=== Section Start ===

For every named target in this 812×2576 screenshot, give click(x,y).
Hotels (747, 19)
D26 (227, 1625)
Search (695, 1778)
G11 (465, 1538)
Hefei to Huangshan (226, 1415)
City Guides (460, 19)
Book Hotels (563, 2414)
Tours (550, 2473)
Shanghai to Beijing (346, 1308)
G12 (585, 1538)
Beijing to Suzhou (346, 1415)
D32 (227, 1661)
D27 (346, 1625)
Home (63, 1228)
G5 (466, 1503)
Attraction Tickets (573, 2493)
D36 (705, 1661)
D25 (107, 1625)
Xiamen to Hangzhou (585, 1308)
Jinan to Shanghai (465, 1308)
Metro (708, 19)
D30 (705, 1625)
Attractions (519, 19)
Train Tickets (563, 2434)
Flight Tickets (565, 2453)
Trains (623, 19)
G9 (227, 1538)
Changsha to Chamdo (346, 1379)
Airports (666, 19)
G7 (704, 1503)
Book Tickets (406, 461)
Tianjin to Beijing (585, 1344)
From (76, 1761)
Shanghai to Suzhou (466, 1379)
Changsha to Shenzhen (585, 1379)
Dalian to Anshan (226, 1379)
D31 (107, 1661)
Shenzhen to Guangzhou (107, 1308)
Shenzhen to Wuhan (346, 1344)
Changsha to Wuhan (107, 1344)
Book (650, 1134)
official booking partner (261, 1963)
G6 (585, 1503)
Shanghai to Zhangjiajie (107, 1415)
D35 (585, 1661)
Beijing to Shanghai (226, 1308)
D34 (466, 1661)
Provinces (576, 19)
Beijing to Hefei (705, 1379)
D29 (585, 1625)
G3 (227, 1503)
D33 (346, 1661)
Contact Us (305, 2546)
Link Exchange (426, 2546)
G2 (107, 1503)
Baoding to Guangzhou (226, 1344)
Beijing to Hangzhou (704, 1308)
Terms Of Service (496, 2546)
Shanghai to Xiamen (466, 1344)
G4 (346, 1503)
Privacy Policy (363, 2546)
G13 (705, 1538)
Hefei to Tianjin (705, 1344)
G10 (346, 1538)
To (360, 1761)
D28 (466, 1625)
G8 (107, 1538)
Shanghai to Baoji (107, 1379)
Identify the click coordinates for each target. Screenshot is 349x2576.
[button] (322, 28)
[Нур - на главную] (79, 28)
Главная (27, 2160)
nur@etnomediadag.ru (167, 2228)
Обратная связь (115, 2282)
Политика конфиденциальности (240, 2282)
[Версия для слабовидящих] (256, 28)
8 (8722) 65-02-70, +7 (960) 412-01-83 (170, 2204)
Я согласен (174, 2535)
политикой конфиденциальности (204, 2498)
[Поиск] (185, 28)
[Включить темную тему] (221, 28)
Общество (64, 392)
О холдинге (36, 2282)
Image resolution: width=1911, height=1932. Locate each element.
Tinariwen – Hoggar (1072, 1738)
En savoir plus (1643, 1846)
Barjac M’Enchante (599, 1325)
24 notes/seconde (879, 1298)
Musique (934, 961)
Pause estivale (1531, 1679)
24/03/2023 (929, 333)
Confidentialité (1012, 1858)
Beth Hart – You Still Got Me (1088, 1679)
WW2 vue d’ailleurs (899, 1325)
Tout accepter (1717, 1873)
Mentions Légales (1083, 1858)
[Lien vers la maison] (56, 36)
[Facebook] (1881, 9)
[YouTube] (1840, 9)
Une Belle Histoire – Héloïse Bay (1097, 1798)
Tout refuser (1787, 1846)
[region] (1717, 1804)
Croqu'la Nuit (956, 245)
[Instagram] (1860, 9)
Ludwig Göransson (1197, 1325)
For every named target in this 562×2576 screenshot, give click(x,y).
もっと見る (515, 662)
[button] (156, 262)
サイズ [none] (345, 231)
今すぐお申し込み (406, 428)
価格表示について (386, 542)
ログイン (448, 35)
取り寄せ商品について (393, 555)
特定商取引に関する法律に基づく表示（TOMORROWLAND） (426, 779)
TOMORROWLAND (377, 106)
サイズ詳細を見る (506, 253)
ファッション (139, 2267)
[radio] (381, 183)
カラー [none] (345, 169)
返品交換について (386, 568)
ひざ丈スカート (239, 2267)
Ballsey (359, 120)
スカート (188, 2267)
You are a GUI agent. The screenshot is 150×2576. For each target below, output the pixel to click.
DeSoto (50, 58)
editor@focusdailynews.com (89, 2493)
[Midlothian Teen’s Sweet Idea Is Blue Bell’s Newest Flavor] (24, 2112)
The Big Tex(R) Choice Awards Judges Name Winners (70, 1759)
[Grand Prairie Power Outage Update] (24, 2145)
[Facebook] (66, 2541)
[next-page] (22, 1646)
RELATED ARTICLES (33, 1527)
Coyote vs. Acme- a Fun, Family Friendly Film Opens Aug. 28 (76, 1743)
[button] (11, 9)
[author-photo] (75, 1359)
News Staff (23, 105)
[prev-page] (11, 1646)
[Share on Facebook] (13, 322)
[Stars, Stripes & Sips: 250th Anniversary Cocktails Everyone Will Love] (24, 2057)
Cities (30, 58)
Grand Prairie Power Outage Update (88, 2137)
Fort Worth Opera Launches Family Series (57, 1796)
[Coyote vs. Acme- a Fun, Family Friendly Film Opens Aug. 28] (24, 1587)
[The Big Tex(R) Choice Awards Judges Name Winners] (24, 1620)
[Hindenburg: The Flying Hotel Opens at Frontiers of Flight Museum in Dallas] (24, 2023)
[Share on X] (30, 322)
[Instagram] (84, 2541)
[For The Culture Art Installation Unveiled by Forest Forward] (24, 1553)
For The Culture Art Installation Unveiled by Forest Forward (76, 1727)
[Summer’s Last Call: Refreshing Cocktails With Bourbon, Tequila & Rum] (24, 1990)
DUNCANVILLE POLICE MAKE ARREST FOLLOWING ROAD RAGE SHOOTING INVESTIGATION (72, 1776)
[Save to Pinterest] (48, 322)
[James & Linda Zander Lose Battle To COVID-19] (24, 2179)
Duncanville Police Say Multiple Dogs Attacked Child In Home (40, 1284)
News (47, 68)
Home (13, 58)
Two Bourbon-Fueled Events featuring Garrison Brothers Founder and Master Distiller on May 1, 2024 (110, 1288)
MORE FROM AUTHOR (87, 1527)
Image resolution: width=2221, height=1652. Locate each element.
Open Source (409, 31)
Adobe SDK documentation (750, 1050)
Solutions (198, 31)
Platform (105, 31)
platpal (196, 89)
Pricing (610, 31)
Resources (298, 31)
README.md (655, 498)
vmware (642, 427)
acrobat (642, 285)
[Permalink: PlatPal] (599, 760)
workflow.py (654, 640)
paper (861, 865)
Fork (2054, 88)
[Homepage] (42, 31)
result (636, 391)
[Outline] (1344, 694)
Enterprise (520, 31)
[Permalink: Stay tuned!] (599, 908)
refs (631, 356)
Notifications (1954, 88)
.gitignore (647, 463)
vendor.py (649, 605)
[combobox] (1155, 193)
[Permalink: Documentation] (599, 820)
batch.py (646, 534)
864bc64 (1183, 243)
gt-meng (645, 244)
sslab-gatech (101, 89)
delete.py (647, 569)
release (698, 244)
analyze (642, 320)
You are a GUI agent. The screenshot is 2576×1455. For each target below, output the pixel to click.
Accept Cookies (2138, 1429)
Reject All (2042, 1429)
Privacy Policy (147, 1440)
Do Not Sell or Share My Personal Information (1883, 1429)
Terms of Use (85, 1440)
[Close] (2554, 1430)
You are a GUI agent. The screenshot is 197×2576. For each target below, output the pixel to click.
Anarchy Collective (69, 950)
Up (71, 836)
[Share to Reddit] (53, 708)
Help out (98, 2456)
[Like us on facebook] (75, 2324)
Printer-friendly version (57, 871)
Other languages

=== Section End ===

• _What to do_
From the opening line of the data above through the line holding "D32 (227, 1661)", give every line again exactly as it stands.

• _Answer to the exercise_
For every named target in this 812×2576 screenshot, give click(x,y).
Hotels (747, 19)
D26 (227, 1625)
Search (695, 1778)
G11 (465, 1538)
Hefei to Huangshan (226, 1415)
City Guides (460, 19)
Book Hotels (563, 2414)
Tours (550, 2473)
Shanghai to Beijing (346, 1308)
G12 (585, 1538)
Beijing to Suzhou (346, 1415)
D32 (227, 1661)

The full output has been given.